• _Assignment_
Any image in the records should be left out; output everything else exactly.
==================================================
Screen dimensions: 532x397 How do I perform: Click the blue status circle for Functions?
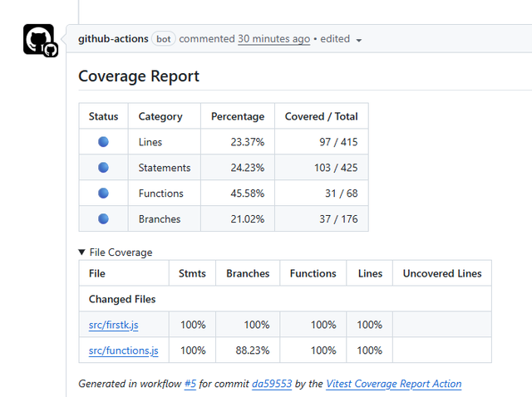coord(103,194)
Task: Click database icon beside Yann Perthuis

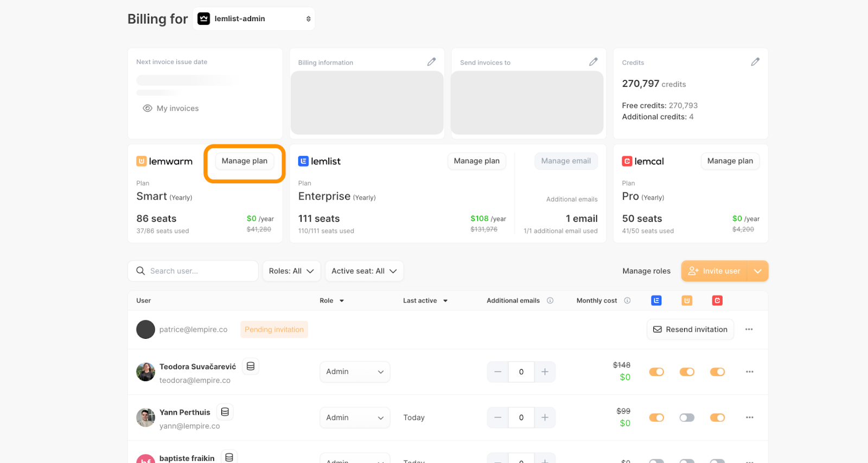Action: click(x=225, y=412)
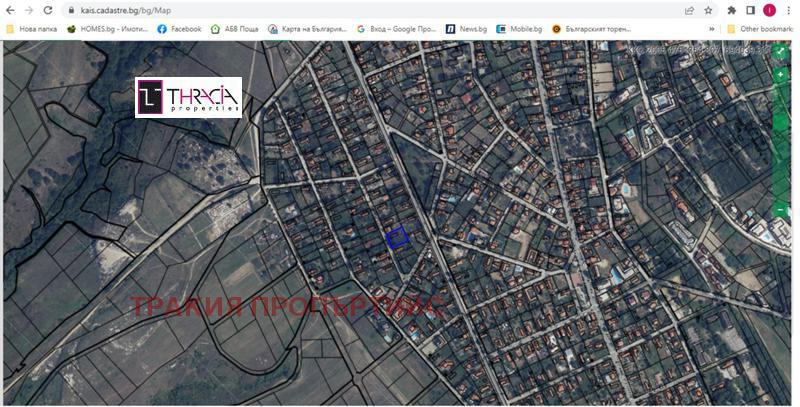Toggle fullscreen map view
800x407 pixels.
(x=780, y=51)
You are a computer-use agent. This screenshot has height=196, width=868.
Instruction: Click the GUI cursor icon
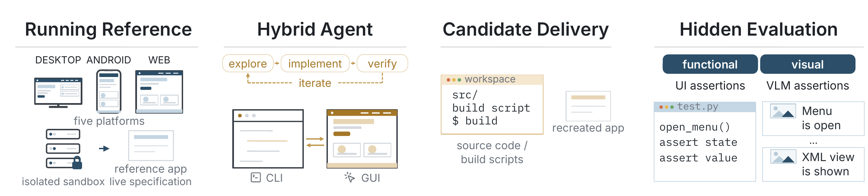(x=349, y=177)
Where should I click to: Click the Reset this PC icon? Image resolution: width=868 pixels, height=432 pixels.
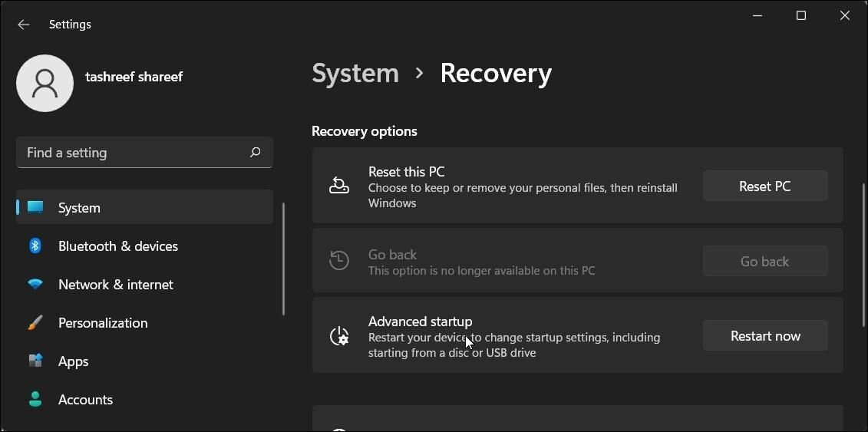[339, 186]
==================================================
• _Solution_
Screen dimensions: 532x397 How do I perform: Click the blue status circle for Functions?
coord(103,194)
Task: Click database icon beside Yann Perthuis

Action: click(x=225, y=412)
Toggle fullscreen map view
800x407 pixels.
(x=780, y=51)
You are a computer-use agent. This screenshot has height=196, width=868.
Instruction: Click the GUI cursor icon
(x=349, y=177)
Where should I click to: Click the Reset this PC icon? Image resolution: width=868 pixels, height=432 pixels.
[339, 186]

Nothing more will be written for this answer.